Are you able to retype all the records below exactly?

(Stored items)
________________
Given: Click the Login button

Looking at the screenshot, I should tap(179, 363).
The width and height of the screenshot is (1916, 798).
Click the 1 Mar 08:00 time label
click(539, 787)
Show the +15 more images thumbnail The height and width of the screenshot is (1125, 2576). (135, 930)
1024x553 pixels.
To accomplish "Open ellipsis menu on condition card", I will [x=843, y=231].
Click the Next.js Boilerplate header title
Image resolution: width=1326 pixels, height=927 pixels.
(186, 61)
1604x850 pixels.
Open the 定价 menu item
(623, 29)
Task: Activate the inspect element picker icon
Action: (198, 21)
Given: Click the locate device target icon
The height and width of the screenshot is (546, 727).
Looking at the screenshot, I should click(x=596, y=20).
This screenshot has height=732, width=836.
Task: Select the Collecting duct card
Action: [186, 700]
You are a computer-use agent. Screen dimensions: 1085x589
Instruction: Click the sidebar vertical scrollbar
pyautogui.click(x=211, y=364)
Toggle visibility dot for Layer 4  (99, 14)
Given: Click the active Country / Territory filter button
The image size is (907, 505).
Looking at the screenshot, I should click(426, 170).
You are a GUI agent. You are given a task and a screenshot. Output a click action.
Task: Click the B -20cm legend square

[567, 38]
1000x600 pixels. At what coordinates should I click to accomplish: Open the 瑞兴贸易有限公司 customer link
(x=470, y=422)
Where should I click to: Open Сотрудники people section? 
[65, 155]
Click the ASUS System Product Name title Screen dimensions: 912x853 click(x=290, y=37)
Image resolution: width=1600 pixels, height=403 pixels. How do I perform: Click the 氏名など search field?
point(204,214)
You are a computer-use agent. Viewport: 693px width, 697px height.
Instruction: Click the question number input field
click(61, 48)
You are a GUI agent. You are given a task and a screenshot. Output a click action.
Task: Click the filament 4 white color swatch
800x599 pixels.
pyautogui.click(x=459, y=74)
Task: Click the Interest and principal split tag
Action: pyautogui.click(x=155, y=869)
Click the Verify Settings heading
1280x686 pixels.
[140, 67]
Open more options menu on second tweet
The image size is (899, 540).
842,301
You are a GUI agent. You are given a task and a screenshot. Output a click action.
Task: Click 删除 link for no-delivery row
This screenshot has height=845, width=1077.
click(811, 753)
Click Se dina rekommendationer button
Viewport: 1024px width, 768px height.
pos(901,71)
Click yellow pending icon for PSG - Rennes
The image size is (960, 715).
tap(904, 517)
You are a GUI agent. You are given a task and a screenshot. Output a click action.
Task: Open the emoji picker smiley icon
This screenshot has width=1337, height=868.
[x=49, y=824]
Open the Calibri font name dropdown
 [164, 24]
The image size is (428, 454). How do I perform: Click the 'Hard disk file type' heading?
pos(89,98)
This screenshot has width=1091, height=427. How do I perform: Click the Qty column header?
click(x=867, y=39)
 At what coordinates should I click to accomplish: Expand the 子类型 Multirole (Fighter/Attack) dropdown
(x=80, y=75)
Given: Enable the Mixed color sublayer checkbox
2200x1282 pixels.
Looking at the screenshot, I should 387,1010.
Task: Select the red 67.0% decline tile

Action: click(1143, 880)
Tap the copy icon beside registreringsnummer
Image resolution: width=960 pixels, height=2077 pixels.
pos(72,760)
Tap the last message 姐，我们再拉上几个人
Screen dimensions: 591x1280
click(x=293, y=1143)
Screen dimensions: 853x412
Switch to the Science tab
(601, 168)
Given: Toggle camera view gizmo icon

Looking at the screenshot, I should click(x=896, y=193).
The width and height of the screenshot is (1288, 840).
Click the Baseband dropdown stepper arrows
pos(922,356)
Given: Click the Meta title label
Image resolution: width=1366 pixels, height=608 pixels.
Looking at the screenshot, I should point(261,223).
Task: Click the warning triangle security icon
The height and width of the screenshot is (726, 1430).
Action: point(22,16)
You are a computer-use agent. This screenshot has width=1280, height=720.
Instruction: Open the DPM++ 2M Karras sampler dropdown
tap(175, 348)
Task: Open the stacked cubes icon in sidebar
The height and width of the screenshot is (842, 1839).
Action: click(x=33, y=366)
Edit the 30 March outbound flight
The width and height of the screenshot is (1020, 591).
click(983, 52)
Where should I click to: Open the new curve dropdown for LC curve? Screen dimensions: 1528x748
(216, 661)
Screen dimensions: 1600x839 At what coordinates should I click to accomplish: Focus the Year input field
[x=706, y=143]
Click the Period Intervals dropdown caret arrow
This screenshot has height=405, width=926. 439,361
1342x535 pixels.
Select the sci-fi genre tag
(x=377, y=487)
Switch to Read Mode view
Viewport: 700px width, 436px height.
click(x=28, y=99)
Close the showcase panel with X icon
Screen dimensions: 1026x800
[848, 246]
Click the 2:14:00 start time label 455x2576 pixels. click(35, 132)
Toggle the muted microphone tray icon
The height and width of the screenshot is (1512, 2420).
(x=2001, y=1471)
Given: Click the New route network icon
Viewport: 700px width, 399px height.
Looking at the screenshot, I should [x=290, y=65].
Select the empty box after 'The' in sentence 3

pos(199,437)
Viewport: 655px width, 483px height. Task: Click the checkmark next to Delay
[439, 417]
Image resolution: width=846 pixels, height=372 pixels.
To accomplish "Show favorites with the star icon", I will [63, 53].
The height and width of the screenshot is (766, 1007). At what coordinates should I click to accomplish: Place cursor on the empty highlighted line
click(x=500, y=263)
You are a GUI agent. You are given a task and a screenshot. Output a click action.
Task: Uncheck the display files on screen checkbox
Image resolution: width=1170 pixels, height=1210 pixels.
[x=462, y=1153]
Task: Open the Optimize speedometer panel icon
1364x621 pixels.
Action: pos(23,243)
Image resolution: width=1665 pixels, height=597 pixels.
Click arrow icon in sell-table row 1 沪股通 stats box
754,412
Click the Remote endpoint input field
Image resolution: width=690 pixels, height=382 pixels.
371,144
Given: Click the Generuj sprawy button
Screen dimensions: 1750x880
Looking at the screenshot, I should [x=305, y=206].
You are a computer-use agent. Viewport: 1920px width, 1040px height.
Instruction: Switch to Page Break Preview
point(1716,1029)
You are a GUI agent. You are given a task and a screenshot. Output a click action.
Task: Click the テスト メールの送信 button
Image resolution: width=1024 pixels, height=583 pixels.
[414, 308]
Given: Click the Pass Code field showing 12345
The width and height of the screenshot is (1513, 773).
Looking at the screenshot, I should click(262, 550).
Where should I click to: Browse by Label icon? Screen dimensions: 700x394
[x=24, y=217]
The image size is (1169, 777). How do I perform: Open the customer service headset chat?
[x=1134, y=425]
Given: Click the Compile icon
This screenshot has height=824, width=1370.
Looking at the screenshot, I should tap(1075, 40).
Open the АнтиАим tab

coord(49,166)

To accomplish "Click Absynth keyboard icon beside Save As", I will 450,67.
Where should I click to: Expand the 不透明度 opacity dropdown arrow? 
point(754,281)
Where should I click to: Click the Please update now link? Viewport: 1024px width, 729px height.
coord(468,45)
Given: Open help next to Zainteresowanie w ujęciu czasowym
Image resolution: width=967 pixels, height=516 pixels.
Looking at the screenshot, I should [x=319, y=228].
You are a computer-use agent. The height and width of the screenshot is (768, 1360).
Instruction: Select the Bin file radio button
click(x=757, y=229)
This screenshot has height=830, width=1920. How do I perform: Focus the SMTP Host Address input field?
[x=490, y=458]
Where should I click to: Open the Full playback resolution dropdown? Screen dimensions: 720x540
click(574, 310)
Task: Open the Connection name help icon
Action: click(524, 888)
________________
# EXERCISE ANSWER
Given: Click the Login button

Looking at the screenshot, I should tap(179, 363).
The width and height of the screenshot is (1916, 798).
Click the 1 Mar 08:00 time label
click(539, 787)
Show the +15 more images thumbnail The height and width of the screenshot is (1125, 2576). (135, 930)
1024x553 pixels.
To accomplish "Open ellipsis menu on condition card", I will [x=843, y=231].
Click the Next.js Boilerplate header title
Image resolution: width=1326 pixels, height=927 pixels.
(186, 61)
1604x850 pixels.
Open the 定价 menu item
(623, 29)
Task: Activate the inspect element picker icon
Action: (198, 21)
Given: Click the locate device target icon
The height and width of the screenshot is (546, 727).
Looking at the screenshot, I should click(x=596, y=20).
This screenshot has height=732, width=836.
Task: Select the Collecting duct card
Action: [186, 700]
You are a computer-use agent. Screen dimensions: 1085x589
Instruction: Click the sidebar vertical scrollbar
pyautogui.click(x=211, y=364)
Toggle visibility dot for Layer 4  (99, 14)
Given: Click the active Country / Territory filter button
The image size is (907, 505).
Looking at the screenshot, I should click(426, 170).
You are a GUI agent. You are given a task and a screenshot. Output a click action.
Task: Click the B -20cm legend square

[567, 38]
1000x600 pixels. At what coordinates should I click to accomplish: Open the 瑞兴贸易有限公司 customer link
(x=470, y=422)
Where should I click to: Open Сотрудники people section? 
[65, 155]
Click the ASUS System Product Name title Screen dimensions: 912x853 click(x=290, y=37)
Image resolution: width=1600 pixels, height=403 pixels. How do I perform: Click the 氏名など search field?
point(204,214)
You are a computer-use agent. Viewport: 693px width, 697px height.
Instruction: Click the question number input field
click(61, 48)
You are a GUI agent. You are given a task and a screenshot. Output a click action.
Task: Click the filament 4 white color swatch
800x599 pixels.
pyautogui.click(x=459, y=74)
Task: Click the Interest and principal split tag
Action: pyautogui.click(x=155, y=869)
Click the Verify Settings heading
1280x686 pixels.
[140, 67]
Open more options menu on second tweet
The image size is (899, 540).
842,301
You are a GUI agent. You are given a task and a screenshot. Output a click action.
Task: Click 删除 link for no-delivery row
This screenshot has height=845, width=1077.
click(811, 753)
Click Se dina rekommendationer button
Viewport: 1024px width, 768px height.
pos(901,71)
Click yellow pending icon for PSG - Rennes
The image size is (960, 715).
tap(904, 517)
You are a GUI agent. You are given a task and a screenshot. Output a click action.
Task: Open the emoji picker smiley icon
This screenshot has width=1337, height=868.
[x=49, y=824]
Open the Calibri font name dropdown
 [164, 24]
The image size is (428, 454). How do I perform: Click the 'Hard disk file type' heading?
pos(89,98)
This screenshot has width=1091, height=427. How do I perform: Click the Qty column header?
click(x=867, y=39)
 At what coordinates should I click to accomplish: Expand the 子类型 Multirole (Fighter/Attack) dropdown
(x=80, y=75)
Given: Enable the Mixed color sublayer checkbox
2200x1282 pixels.
Looking at the screenshot, I should 387,1010.
Task: Select the red 67.0% decline tile

Action: click(1143, 880)
Tap the copy icon beside registreringsnummer
Image resolution: width=960 pixels, height=2077 pixels.
pos(72,760)
Tap the last message 姐，我们再拉上几个人
Screen dimensions: 591x1280
click(x=293, y=1143)
Screen dimensions: 853x412
Switch to the Science tab
(601, 168)
Given: Toggle camera view gizmo icon

Looking at the screenshot, I should click(x=896, y=193).
The width and height of the screenshot is (1288, 840).
Click the Baseband dropdown stepper arrows
pos(922,356)
Given: Click the Meta title label
Image resolution: width=1366 pixels, height=608 pixels.
Looking at the screenshot, I should point(261,223).
Task: Click the warning triangle security icon
The height and width of the screenshot is (726, 1430).
Action: point(22,16)
You are a computer-use agent. This screenshot has width=1280, height=720.
Instruction: Open the DPM++ 2M Karras sampler dropdown
tap(175, 348)
Task: Open the stacked cubes icon in sidebar
The height and width of the screenshot is (842, 1839).
Action: click(x=33, y=366)
Edit the 30 March outbound flight
The width and height of the screenshot is (1020, 591).
click(983, 52)
Where should I click to: Open the new curve dropdown for LC curve? Screen dimensions: 1528x748
(216, 661)
Screen dimensions: 1600x839 At what coordinates should I click to accomplish: Focus the Year input field
[x=706, y=143]
Click the Period Intervals dropdown caret arrow
This screenshot has height=405, width=926. 439,361
1342x535 pixels.
Select the sci-fi genre tag
(x=377, y=487)
Switch to Read Mode view
Viewport: 700px width, 436px height.
click(x=28, y=99)
Close the showcase panel with X icon
Screen dimensions: 1026x800
[848, 246]
Click the 2:14:00 start time label 455x2576 pixels. click(35, 132)
Toggle the muted microphone tray icon
The height and width of the screenshot is (1512, 2420).
(x=2001, y=1471)
Given: Click the New route network icon
Viewport: 700px width, 399px height.
Looking at the screenshot, I should [x=290, y=65].
Select the empty box after 'The' in sentence 3

pos(199,437)
Viewport: 655px width, 483px height. Task: Click the checkmark next to Delay
[439, 417]
Image resolution: width=846 pixels, height=372 pixels.
To accomplish "Show favorites with the star icon", I will [63, 53].
The height and width of the screenshot is (766, 1007). At what coordinates should I click to accomplish: Place cursor on the empty highlighted line
click(x=500, y=263)
You are a GUI agent. You are given a task and a screenshot. Output a click action.
Task: Uncheck the display files on screen checkbox
Image resolution: width=1170 pixels, height=1210 pixels.
[x=462, y=1153]
Task: Open the Optimize speedometer panel icon
1364x621 pixels.
Action: pos(23,243)
Image resolution: width=1665 pixels, height=597 pixels.
Click arrow icon in sell-table row 1 沪股通 stats box
754,412
Click the Remote endpoint input field
Image resolution: width=690 pixels, height=382 pixels.
371,144
Given: Click the Generuj sprawy button
Screen dimensions: 1750x880
Looking at the screenshot, I should [x=305, y=206].
You are a computer-use agent. Viewport: 1920px width, 1040px height.
Instruction: Switch to Page Break Preview
point(1716,1029)
You are a GUI agent. You are given a task and a screenshot. Output a click action.
Task: Click the テスト メールの送信 button
Image resolution: width=1024 pixels, height=583 pixels.
[414, 308]
Given: Click the Pass Code field showing 12345
The width and height of the screenshot is (1513, 773).
Looking at the screenshot, I should click(262, 550).
Where should I click to: Browse by Label icon? Screen dimensions: 700x394
[x=24, y=217]
The image size is (1169, 777). How do I perform: Open the customer service headset chat?
[x=1134, y=425]
Given: Click the Compile icon
This screenshot has height=824, width=1370.
Looking at the screenshot, I should tap(1075, 40).
Open the АнтиАим tab

coord(49,166)

To accomplish "Click Absynth keyboard icon beside Save As", I will 450,67.
Where should I click to: Expand the 不透明度 opacity dropdown arrow? 
point(754,281)
Where should I click to: Click the Please update now link? Viewport: 1024px width, 729px height.
coord(468,45)
Given: Open help next to Zainteresowanie w ujęciu czasowym
Image resolution: width=967 pixels, height=516 pixels.
Looking at the screenshot, I should [x=319, y=228].
You are a computer-use agent. The height and width of the screenshot is (768, 1360).
Instruction: Select the Bin file radio button
click(x=757, y=229)
This screenshot has height=830, width=1920. How do I perform: Focus the SMTP Host Address input field?
[x=490, y=458]
Where should I click to: Open the Full playback resolution dropdown? Screen dimensions: 720x540
click(574, 310)
Task: Open the Connection name help icon
Action: click(524, 888)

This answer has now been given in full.